Naturalmente questi colossi del business, precursori delle nuove frontiere in ambinto lavorativo, possono permettersi investimenti importanti per la creazione di palestre con attrezzature all’avanguardia… ma ovviamente non tutte le aziende hanno un budget da dedicarvi.

La proposta dello Studio MPA

Da qualche anno a questa parte le aziende sul territorio torinese hanno trovato una soluzione.

Un servizio sostenibile che è in grado di contenere il disagio figlio di un’atmosfera negativa. Da una parte il dipendente che non si sente tutelato e dall’altra il datore di lavoro che vede la riduzione della produttività generata dall’assenza del dipendente stesso.

Lo Studio MPA fornisce direttamente un servizio di tutela della salute sul posto di lavoro. Non si appoggia a fondi di assistenza che presentano una burocrazia articolata e parametri di liquidazione tendenzialmente rigidi.

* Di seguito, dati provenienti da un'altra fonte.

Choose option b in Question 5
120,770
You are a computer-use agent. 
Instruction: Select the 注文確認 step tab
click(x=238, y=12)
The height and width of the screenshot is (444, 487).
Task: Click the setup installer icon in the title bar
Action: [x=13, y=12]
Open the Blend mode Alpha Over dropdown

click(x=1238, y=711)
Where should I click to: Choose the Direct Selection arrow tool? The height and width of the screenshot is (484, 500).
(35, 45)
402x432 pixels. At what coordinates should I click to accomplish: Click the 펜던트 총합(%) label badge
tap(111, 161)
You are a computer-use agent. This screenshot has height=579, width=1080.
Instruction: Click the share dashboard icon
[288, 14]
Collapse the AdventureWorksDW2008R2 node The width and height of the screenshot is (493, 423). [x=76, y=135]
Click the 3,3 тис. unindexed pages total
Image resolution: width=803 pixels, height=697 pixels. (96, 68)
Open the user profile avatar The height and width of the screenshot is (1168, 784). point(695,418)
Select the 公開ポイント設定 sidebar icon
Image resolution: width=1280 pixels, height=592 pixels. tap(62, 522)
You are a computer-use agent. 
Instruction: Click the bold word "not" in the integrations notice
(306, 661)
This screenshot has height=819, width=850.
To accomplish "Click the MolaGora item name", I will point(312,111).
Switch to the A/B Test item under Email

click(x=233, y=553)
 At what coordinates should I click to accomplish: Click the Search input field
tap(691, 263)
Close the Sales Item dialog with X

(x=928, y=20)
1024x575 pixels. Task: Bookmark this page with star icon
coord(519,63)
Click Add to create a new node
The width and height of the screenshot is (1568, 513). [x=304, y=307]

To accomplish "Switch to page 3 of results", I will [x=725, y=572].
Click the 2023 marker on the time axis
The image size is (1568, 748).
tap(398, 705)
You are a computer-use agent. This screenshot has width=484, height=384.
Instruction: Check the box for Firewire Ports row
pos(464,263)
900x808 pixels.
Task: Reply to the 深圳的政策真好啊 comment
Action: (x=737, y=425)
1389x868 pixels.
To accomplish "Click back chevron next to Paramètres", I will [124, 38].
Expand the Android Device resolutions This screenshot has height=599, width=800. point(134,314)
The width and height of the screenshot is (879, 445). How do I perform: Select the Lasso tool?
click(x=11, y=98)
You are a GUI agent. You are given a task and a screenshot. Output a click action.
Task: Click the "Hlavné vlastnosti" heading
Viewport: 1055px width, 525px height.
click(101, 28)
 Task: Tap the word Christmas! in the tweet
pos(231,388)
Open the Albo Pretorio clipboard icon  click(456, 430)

L’ideatore di questo servizio, il Prof. Alessi Samuele, propone a livello aziendale una convenzione diretta, dove il singolo dipendente può beneficiare di un tot di sedute all’anno, sia che si manifesti una dolenza fisica, sia che questa non si manifesti. Quindi prevenzione e/o recupero.

“L’obiettivo”, dice il Prof. Alessi, “è quello di poter mantenere attraverso un numero di sedute di osteopatia o massoterapia garantite, una condizione di benessere, prevenendo cosi il classico mal di schiena sul lavoro.

Allo stesso modo, lì dove un problema posturale o un infortunio si possano manifestare, lo stesso numero di sedute garantite, potrà esser effettuato per la risoluzione della problematica.

Perchè lo Studio MPA

Il punto di forza di questo progetto, attivato dallo studio MPA, è che:

  • non esistono intermediari,
  • nessuna limitazione legata alla problematica (la maggiorparte dei fondi non liquida protocolli per problematiche infiammatorie ma solo traumi ed infortuni),
  • non esistono procedure articolate per l’apertura del sinistro.

Esiste solo un problema è la ricerca tempistiva della sua risoluzione.

Vorremmo terminare con il commmento di un imprenditore che ha provato questo genere di servizio:

questo progetto  genera un senso di attenzione aziendale nei confronti del dipendente che si sente facente parte di un team e per tale motivo può usufruire di benefit reali e tangibile. Diventa un interesse comune, perchè un dipendente in salute è sinonimo di un’azienda sana”.